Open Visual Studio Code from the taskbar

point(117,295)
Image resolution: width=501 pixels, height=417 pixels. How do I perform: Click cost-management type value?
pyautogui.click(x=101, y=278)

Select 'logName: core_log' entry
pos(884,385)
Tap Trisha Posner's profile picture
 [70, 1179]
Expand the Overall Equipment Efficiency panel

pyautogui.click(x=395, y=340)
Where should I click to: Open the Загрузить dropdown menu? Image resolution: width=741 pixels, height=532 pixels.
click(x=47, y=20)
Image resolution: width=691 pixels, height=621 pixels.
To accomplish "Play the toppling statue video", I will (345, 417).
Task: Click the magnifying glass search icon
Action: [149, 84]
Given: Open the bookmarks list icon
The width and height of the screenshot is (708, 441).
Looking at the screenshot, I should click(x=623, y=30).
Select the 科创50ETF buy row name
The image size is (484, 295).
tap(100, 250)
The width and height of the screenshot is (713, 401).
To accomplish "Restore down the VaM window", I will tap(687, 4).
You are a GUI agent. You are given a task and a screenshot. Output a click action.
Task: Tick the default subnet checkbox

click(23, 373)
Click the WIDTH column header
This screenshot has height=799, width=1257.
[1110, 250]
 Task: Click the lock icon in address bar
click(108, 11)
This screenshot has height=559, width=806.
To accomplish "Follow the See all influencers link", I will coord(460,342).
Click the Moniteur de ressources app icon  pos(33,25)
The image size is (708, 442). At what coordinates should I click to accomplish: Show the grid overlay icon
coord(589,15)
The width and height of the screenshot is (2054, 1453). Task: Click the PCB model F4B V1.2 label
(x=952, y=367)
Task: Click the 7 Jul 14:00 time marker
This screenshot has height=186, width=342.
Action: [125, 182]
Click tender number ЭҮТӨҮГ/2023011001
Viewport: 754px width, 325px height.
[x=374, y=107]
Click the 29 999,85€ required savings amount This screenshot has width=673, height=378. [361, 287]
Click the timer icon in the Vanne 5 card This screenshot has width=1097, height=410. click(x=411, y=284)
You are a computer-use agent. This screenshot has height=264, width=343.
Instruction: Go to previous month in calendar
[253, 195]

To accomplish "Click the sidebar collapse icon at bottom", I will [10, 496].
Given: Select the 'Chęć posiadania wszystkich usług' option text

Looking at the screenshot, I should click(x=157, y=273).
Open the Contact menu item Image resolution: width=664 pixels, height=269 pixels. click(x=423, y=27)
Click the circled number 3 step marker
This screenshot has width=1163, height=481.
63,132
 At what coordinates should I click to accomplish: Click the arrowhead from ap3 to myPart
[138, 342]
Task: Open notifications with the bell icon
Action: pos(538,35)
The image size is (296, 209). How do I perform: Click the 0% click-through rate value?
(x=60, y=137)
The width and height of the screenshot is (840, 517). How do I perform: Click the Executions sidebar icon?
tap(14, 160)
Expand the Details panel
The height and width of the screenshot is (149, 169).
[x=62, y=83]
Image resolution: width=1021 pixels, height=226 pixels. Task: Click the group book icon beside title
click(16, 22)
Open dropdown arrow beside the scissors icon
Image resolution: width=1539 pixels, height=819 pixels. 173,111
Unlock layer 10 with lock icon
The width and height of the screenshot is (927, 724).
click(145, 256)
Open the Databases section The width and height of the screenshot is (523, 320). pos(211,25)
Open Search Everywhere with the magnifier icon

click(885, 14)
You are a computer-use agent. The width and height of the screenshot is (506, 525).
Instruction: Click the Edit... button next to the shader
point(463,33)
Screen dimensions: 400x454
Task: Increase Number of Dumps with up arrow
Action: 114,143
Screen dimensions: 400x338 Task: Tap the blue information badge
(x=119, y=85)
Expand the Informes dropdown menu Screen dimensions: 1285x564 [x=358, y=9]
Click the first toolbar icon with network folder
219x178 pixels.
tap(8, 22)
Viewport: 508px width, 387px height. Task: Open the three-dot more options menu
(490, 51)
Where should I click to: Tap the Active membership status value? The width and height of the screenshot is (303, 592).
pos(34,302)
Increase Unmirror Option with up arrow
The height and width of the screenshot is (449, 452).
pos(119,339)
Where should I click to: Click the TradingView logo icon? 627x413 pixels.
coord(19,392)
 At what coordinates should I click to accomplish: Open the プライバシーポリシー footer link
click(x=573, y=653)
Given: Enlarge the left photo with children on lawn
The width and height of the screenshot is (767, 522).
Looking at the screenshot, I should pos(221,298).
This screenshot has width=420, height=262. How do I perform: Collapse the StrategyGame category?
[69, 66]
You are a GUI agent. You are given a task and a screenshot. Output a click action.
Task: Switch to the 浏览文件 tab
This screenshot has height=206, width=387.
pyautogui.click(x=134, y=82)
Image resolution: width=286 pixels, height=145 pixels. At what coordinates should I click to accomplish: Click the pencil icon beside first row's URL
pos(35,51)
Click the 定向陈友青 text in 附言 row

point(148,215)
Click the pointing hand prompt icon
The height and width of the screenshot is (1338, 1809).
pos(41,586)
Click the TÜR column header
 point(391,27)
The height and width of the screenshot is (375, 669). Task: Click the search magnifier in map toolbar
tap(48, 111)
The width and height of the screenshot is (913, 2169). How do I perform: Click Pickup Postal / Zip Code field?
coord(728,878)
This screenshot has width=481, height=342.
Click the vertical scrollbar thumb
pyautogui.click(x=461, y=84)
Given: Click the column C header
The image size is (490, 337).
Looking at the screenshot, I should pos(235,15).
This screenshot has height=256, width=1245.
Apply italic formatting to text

:::::

## Stated goal
Retype the entries from the line with "The width and height of the screenshot is (2054, 1453)." to the line with "Looking at the screenshot, I should click(x=157, y=273).", inclusive, reproducing each line precisely.

## Correct result
The width and height of the screenshot is (2054, 1453). Task: Click the PCB model F4B V1.2 label
(x=952, y=367)
Task: Click the 7 Jul 14:00 time marker
This screenshot has height=186, width=342.
Action: [125, 182]
Click tender number ЭҮТӨҮГ/2023011001
Viewport: 754px width, 325px height.
[x=374, y=107]
Click the 29 999,85€ required savings amount This screenshot has width=673, height=378. [361, 287]
Click the timer icon in the Vanne 5 card This screenshot has width=1097, height=410. click(x=411, y=284)
You are a computer-use agent. This screenshot has height=264, width=343.
Instruction: Go to previous month in calendar
[253, 195]

To accomplish "Click the sidebar collapse icon at bottom", I will [10, 496].
Given: Select the 'Chęć posiadania wszystkich usług' option text

Looking at the screenshot, I should click(x=157, y=273).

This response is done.